Zhou and co-workers described the facile in situ synthesis of a graphene (g-C₃N₄)–N-TiO₂ heterojunction as a competent photocatalyst for the selective photoreduction of CO₂ with H₂O to CO. The composites of graphene, i.e., carbon nitride and nitrogen-doped titanium dioxide composites (g-C₃N₄–N-TiO₂) were in situ synthesized by the thermal treatment of well-mixed urea and Ti(OH)₄ in an alumina crucible with a cover at different mass ratios. These results prove that graphene has high photocatalytic CO₂ reduction with H₂O as compared to its precursors.⁸⁴

Photo-assisted CO₂ reduction with H₂O by H₂ has been repeatedly described using fabrics covering noble or analytical metals, such as Pd, Ru and In.^86–91 It was found that H₂O formed in the photocatalytic reaction of NiO/Ni nanoparticles (NPs) supported on defective graphene via photo-assisted CO₂ reduction with H₂ has a negative influence on the photocatalytic activity and studies further confirmed that H₂O desorption is one of the reasons why the system requires heating.⁸⁵ Therefore, it is anticipated that a promising function of temperature in the system can be to promote H₂O desorption from the photocatalyst surface, providing an opportunity for H₂ and CO₂ activation.^72,85

Strategies for the photoreduction of CO₂ with H₂O

CO₂ is the most oxidized form of carbon together with carbonate minerals with a formal oxidation state of +4. As a result, the conversion of CO₂ into a more energetic product involves the transfer of electrons to carbon, reducing its oxidation state. The family of reactions by which CO₂ is converted to a more reduced product is most often called CO₂ reduction. These reactions are also often referred to as CO₂ hydrogenation for thermally driven processes involving the reaction with hydrogen (H₂) or CO₂ fixation in natural photosynthesis and bioinspired catalysis.¹⁴¹

The ultimate source of electrons and protons for the reduction of CO₂ must be water (H₂O) as the combustion of a hydrogenated carbon product releases H₂O. CO₂ reduction/hydrogenation/fixation thus follows the following overall formula:

xCO₂ + yH₂O → product + zO₂, CO₂ recycling reaction (1)

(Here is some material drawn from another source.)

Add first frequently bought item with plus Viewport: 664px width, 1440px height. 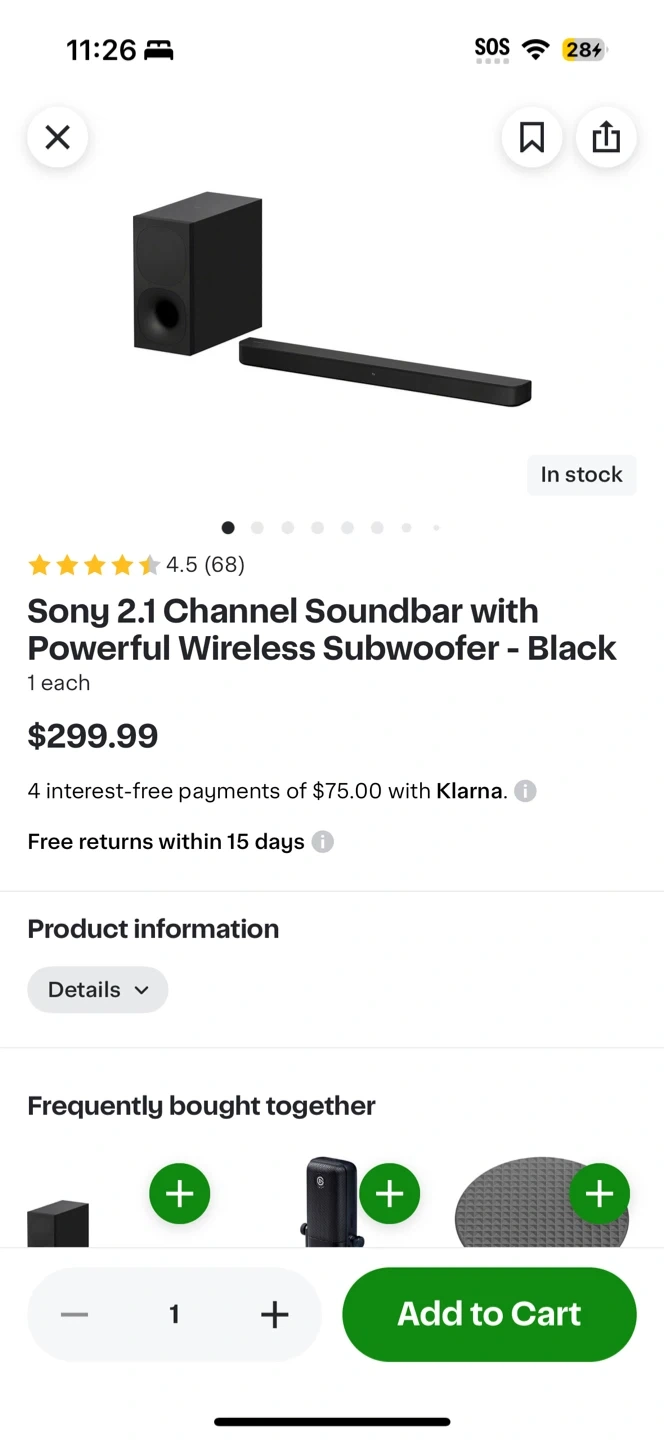click(180, 1193)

There are pathways in the traditional chemical industry, all thermally activated, that can be used for CO₂ hydrogenation using H₂ as the reductant.^142,143 CO₂ can be reduced to carbon monoxide (CO) by the reverse water gas shift reaction:

CO₂ + H₂ → CO + H₂O, reverse water–gas shift (2)

If excess H₂ is used and the water is condensed out, the product gas is a mixture of H₂ and CO, which is called synthesis gas or syngas. Syngas can be used as the precursor to methane on a Ni catalyst,¹⁴⁴ multi-carbon hydrocarbons on an Fe or Co catalyst,¹⁴⁵ or methanol on a Cu/ZnO catalyst;^146,147 these reactions are called methanation, the Fischer–Tropsch reaction, and methanol synthesis, respectively.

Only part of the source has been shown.